The aggressive expansion through duty-free shops, which emphasize low prices, risks damaging a brand’s image, but Japanese companies have no other options.

The cosmetics market in China reached ¥6.2 trillion in 2019, far larger than Japan’s market of ¥3.8 trillion, and it continues to grow.

“Hainan Island is vital for our brand to get more exposure in the Chinese market,” said an official of a major cosmetics company.

Kao Corp. opened its first store on the island in April, and Pola Orbis Holdings Inc. followed suit in July. As of the end of March, Shiseido Co. had 34 duty-free shops on the island and plans to increase that number to more than 50 by the end of the year.

Influencers

When Shigetoshi Tsuda, 47, the vice president of Inagora Inc., was asked by a woman in China about a sunscreen that had yet to be released, he replied that it is moisturizing and sits well on the skin, through an interpreter during a livestreamed commerce show in mid-June.

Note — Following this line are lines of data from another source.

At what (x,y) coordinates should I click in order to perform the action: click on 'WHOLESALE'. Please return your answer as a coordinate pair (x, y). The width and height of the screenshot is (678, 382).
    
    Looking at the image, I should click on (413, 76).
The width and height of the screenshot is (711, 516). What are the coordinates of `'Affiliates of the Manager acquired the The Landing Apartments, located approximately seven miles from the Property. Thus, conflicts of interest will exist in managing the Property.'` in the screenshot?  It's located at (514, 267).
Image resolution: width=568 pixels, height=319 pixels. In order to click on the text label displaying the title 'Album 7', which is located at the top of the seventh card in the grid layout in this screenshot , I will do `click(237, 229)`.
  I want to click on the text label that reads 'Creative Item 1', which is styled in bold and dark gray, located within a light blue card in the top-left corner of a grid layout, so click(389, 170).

The Tokyo-based e-commerce company purchases products from Japanese manufacturers and sells them via livestream through such apps as Douyin and Kuaishou, which are Chinese versions of TikTok, and the messaging app WeChat.

Tsuda is referred to as a key opinion leader (KOL) in the industry in China. It is not unusual for a popular KOL to sell tens of millions of yen worth of products per day.

Tsuda is known as someone who is very knowledgeable about cosmetics and has many fans in China. On that day, his livestream had more than 50,000 viewers. Many companies are working to train and utilize KOLs like him.

Heavy competition

In February and March 2020, most department stores in China were closed. A Shiseido beauty consultant, who had a lot of extra time on her hands during that period, used social media to introduce customers to various products, and e-commerce sales sharply increased. The content included giving detailed information about the product’s ingredients and tips on how to use it, as well as exchanging messages with customers.

Surprised by the response, the Shiseido head office immediately established an official social media division of customer service. Millions of people soon followed Shiseido accounts on social media, and they became an indispensable point of contact between customers and the company.

“From now on, we will be able to separate ourselves from our competition not only in sales but also by how we connect with our customers,” said Kentaro Fujiwara, 54, chief executive officer of Shiseido China Co.

There are still only a few success stories.

“Along with U.S. and European companies, Chinese and South Korean manufacturers have also been increasing their presence in the Chinese market,” said Satoshi Morishita, 42, of Tokyo-based TrendExpress Inc., which supports companies trying to enter the Chinese market. “Many Japanese companies are losing out on online services that can increase sales and attract a lot of customers.”

The competition to attract customers in the huge market, which can be the deciding factor if a business survives or not, is becoming increasingly fierce.